Это утро осталось там, рядом с пасущейся на берегу важенкой и подбежавшим
к ней теленком. Но рисунок принес ко мне сюда Ину, и оба берега, и гору со
снежной верхушкой.
  В просторной, как баргузинский лес, душе Дароткана простирались тропы,
уходили вверх к облакам крутые мохнатые спины гор, перекликались весенние
птицы и согревал корни сосен и трав горячий ручей, бормотавший что-то на
своем невнятном детском языке. Здесь, на листе бумаги, играла душа
Дароткана, слившаяся с миром и со мной, и было так удивительно, что все
это, в тысячу раз более живое, чем все окружающее, называлось просто
рисунком.
  Мне уже довелось видеть картины, когда я бывал с тетей в интеллигентных
семьях. Но эти картины не имели ничего общего с рисунком Дароткана. Они
походили на сцену плохого любительского спектакля, где дурно
загримированные люди повторяли за суфлером реплики - неживые, картонные
слова.
  Мир на рисунке Дароткана звал, как зовет тропа в лесу.
  Да, мне теперь, как никогда, хотелось туда, где в синей воде плавают
облака и гибкие зеленые хариусы.
  В Томск вступили белые и расстреляли того самого гимназиста, который
всегда шагал в последнем ряду красногвардейской роты, держа винтовку на
худеньком плече.
  Тетя ходила собранная и строгая, она ждала ареста и просила меня отвечать
на любые вопросы незнакомых людей: "Я не знаю".
  Да, наш собственный язык и тот был против нас, и существовали только три
слова, на которые можно положиться, три слова, составлявшие короткую фразу:
  "Я не знаю".
  Я поступил в гимназию, где бородатый, покрытый перхотью дядька в широких,
всегда помятых штанах уводил гимназистов в сумеречное зало на утреннюю
молитву.
  В классе висел портрет Антона Павловича Чехова, большая географическая
карта и изображение канадца, идущего на круглых плетеных лыжах по
глубокому снегу далекой от нас североамериканской зимы. Ноги у канадца
были почему-то смешно согнуты в коленях, и это изображение внесло в мое
наивное сознание мысль, что все канадцы ходят такой же смешной и необычной
походкой.
  Наш классный наставник Петр Иванович походил одновременно на Антона
Павловича Чехова и на канадца. Он носил чеховское пенсне с черным шнурком,
перекинутым через всегда настороженное и прислушивающееся ухо, и ходил,
как канадец, низко согнув колени, словно под ним был не зашарканный
гимназистами пол, а глубокий снег.
  Томские зимы были, вероятно, куда более свирепыми, чем канадские. Но у
канадских зим было одно существенное преимущество: они существовали не
только в действительности, но и в воображении.
  Воображение уносило меня из класса на те вдруг ожившие просторы, которые,
словно боясь классного наставника, до поры до времени лежали, уменьшившись
в миллион раз, на сверкавшей всеми цветами географической карте. География
стала любимым моим предметом, хотя ее и преподавал молодцеватый поручик с
эмалевым университетским значком на элегантном зеленом белогвардейском
френче.
  - Встать!-командовал он, входя в класс. И мы вскакивали.
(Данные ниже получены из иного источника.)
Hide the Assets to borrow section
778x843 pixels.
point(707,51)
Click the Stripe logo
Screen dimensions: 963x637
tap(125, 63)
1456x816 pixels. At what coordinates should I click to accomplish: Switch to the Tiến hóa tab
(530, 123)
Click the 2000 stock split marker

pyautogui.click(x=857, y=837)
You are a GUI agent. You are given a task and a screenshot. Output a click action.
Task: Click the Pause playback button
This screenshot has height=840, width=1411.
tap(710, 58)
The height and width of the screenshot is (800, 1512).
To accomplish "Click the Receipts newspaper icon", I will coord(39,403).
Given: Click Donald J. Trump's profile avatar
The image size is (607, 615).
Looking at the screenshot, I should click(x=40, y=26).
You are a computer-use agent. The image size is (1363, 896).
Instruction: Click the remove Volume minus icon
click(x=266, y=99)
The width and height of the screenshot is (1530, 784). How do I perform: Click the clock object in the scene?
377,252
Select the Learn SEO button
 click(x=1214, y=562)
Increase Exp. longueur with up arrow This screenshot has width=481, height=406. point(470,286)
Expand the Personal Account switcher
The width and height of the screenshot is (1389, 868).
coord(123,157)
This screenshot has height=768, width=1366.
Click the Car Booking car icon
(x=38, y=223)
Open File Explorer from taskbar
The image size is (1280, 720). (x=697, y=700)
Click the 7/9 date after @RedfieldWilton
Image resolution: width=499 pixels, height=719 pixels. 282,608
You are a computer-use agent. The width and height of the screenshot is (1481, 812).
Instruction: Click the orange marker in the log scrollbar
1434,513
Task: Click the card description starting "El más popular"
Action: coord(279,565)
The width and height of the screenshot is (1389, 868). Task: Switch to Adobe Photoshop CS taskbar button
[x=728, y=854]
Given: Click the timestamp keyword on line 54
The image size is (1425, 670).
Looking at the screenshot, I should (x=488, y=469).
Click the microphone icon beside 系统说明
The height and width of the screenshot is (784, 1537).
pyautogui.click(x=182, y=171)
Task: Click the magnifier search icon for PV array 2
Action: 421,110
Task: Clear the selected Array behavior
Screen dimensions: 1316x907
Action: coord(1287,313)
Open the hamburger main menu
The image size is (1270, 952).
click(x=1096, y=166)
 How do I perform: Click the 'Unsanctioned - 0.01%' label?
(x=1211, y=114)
  - Садитесь,-разрешал он, и голос его гас, становился другим, более
интимным и штатским.
  У этого поручика была та же страсть, что у меня. Он любил географию,
удивительную науку о далеком и странном, замкнутом в красиво звучащие
слова.
  - Экватор!-говорил он, подходя к карте своим упругим офицерским
шагом.-Ориноко... Ну-ка, где оно?
  И модуляцией голоса, вобравшего в себя музыку таинственности и
приключенческой загадочности, он пытался приблизить к себе и к нам
невиданные небеса, теплые южноамериканские реки с аллигаторами и душные
африканские леса.
  Он хотел быть в интимных и дружеских отношениях со свернувшимся, как
ковер, пространством, любя все далекое и прекрасное, - так зачем же он
надел на себя мундир с ненавистными мне погонами, а на рукав повязал
бело-зеленую повязку, уведомлявшую всех, что он служит в пепеляевских
частях, а значит, сочувствует "социалистам"?..
  Глядя на зеленые глазки этого офицера, совмещавшего военную службу с
преподаванием а гимназии, слушая звон кавалерийских шпор, я спрашивал себя
- не он ли расстрелял того самого гимназиста, который всякий раз являлся
ко мне вместе с красногвардейской ротой, стоило мне только задуматься и
закрыть глаза?
  На уроке он громко произносил волшебные слова и подходил к географической
карте, чтобы тут же превратить ее в мир своим задумчивым голосом и жестом
красивой, холеной руки, на одном из пальцев которой блестело тяжелое,
золотое обручальное кольцо.
  Мое сознание терялось от этого жизненного противоречия, которое воплощал в
себе преподаватель географии, так сложно совмещавший задумчивость, обаяние
и почти духовную страсть ко всему красивому и далекому с обыденной службой
в белой армии.
  Но не изящная рука поручика с длинным "музыкальным" пальцем, продетым в
золотое обручальное кольцо, а рука другая, вымазанная чернилами и
принадлежащая шестикласснику Меньшикову, протягивается ко мне из тысяча
девятьсот девятнадцатого года сюда, в тысяча девятьсот семьдесят второй.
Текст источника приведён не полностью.